Le rapport, intitulé « Perspectives de la dette africaine : un rayon d’optimisme », analyse l’évolution de l’endettement en Afrique. Parmi les pays les plus endettés figurent :

  • L’Afrique du Sud (14 %)
  • L’Égypte (13 %)
  • Le Nigeria (8 %)
  • Le Maroc (6 %)
  • Le Mozambique (6 %)
  • L’Angola (5 %)
  • Le Kenya (4 %)
  • Le Ghana (4 %)
  • La Côte d’Ivoire (3 %)
  • Le Sénégal (3 %).

Selon les conclusions du rapport, plusieurs facteurs expliquent l’alourdissement de la dette extérieure africaine, notamment la faiblesse des marchés financiers locaux, les taux d’intérêt élevés à l’échelle mondiale, et une forte demande en devises pour financer les importations.

Depuis la crise financière de 2008, la dette extérieure du continent a considérablement augmenté, atteignant environ 1,16 trillion de dollars en 2023, soit 60 % de la dette publique totale de la région. Les projections estiment qu’elle pourrait légèrement progresser à 1,17 trillion de dollars en 2024 et atteindre 1,29 trillion d’ici 2028.

Le rapport met également en avant les impacts de la pression démographique et des besoins croissants en infrastructures, santé et éducation sur l’endettement des pays africains. Le ratio dette/PIB agrégé a bondi de 39,3 points de pourcentage depuis 2008, pour atteindre 71,7 % en 2023. Parallèlement, l’accès au financement est devenu plus difficile avec la hausse des taux d’intérêt mondiaux et un recours accru à des créanciers non traditionnels.

Face à ces défis, Afreximbank propose plusieurs pistes pour une meilleure gestion de la dette. Parmi les recommandations, on trouve :

  • Optimisation des recettes fiscales grâce à une meilleure collecte de la TVA et à l’utilisation des outils numériques.
  • Réallocation des dépenses publiques vers des secteurs clés comme la santé, l’éducation et les infrastructures.
  • Adoption d’une approche budgétaire fondée sur la performance.
  • Renforcement des capacités institutionnelles, notamment par la consolidation des bureaux de gestion de la dette pour mieux évaluer les risques et garantir la viabilité financière à long terme.
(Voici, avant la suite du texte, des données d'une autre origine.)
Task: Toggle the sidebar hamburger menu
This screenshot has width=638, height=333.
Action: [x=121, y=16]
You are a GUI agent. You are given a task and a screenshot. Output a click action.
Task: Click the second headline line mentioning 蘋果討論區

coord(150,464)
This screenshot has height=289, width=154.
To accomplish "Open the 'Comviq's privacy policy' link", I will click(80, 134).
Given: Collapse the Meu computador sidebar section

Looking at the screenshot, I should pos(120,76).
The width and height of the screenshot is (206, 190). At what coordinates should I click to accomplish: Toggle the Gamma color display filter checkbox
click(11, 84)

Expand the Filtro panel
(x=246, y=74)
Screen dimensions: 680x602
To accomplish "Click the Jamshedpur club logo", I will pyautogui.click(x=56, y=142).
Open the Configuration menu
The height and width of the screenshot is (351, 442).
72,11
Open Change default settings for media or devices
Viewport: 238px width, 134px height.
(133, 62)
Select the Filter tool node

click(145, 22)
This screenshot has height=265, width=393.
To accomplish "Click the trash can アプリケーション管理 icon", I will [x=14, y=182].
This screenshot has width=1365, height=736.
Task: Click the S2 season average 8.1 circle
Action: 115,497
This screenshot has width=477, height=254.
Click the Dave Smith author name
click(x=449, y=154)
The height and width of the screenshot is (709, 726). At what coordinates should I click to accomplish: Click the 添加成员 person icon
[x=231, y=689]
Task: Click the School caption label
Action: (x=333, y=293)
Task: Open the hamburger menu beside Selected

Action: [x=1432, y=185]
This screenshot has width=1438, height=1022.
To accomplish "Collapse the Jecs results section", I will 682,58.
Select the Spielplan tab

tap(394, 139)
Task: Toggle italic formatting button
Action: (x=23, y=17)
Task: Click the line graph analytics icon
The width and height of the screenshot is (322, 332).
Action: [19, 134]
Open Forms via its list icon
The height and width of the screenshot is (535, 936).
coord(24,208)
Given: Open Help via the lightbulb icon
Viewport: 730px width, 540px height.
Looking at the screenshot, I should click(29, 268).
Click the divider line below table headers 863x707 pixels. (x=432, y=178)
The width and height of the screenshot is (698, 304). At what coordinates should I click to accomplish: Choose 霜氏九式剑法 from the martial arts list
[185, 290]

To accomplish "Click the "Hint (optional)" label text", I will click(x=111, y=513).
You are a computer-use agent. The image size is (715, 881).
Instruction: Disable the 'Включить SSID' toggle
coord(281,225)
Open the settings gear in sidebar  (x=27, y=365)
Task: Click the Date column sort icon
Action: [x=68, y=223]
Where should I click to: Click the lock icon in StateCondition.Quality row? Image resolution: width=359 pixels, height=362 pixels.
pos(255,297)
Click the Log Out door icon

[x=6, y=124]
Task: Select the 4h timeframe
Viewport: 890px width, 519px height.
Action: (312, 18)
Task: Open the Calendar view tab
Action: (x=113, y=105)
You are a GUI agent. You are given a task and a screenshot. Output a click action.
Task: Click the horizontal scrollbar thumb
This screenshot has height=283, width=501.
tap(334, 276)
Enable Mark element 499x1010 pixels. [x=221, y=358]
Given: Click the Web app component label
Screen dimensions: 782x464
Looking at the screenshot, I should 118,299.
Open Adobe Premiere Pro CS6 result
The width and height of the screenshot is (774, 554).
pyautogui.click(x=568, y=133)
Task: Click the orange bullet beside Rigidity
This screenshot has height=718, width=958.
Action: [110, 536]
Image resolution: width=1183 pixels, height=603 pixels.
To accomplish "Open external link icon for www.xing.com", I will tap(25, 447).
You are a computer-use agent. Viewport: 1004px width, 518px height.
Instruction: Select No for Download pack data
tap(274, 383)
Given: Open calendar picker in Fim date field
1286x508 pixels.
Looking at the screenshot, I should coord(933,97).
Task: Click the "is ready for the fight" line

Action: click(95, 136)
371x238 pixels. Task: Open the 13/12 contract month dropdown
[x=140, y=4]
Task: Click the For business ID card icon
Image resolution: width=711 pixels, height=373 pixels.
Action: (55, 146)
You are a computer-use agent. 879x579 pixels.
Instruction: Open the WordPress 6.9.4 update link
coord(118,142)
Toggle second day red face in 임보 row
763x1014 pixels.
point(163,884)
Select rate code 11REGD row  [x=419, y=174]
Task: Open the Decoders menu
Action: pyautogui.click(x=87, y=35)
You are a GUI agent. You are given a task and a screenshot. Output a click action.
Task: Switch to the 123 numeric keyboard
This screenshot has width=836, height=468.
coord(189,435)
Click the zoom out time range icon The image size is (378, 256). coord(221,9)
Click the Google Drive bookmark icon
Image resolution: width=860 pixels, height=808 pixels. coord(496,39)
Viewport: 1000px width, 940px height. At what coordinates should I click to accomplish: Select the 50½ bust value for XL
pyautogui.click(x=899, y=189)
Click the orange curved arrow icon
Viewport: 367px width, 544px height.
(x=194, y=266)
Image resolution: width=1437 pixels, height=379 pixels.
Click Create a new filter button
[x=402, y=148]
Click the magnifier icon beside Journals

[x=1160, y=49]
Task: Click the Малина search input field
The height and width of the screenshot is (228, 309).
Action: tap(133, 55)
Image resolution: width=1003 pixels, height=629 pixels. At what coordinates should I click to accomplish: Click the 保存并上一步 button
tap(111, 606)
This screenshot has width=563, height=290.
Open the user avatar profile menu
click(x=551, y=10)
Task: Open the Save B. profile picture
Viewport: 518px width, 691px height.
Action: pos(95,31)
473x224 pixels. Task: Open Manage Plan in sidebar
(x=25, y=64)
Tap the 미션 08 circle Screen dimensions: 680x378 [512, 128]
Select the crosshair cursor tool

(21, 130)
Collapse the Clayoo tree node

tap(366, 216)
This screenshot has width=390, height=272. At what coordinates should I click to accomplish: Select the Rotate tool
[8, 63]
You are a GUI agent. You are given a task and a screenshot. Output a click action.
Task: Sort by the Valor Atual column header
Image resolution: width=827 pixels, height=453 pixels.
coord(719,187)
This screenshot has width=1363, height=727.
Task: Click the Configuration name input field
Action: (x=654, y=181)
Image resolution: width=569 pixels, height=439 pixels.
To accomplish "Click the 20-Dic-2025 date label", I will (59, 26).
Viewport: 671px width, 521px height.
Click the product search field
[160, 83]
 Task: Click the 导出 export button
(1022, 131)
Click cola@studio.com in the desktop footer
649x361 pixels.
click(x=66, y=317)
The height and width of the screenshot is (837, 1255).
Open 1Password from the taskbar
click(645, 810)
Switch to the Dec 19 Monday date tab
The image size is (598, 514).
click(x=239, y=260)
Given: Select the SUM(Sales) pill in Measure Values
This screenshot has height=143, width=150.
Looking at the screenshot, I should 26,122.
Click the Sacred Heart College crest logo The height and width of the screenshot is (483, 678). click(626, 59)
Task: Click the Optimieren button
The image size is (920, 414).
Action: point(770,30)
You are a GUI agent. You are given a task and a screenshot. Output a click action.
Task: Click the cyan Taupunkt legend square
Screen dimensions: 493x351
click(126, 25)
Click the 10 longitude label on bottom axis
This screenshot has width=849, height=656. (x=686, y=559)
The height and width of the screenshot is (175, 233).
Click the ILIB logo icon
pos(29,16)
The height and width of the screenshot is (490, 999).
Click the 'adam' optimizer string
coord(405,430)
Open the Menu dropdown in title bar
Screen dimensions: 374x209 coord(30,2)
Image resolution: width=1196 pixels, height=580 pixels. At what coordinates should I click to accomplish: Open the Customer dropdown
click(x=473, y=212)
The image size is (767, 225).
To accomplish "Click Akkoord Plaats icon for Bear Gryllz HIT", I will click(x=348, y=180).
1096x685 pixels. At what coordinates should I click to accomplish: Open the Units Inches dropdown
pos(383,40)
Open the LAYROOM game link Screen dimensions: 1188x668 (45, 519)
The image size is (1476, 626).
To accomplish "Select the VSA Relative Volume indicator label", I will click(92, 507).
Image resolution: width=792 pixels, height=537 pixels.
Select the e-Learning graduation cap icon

Bien que le rapport souligne les difficultés, il dresse un bilan modérément positif, mettant en lumière des signes de stabilisation à moyen terme. La baisse progressive des taux d’intérêt et une amélioration de l’accès aux marchés de capitaux pourraient offrir un répit aux économies africaines. Toutefois, l’étude insiste sur la nécessité d’efforts soutenus pour garantir une croissance durable et renforcer la résilience financière du continent.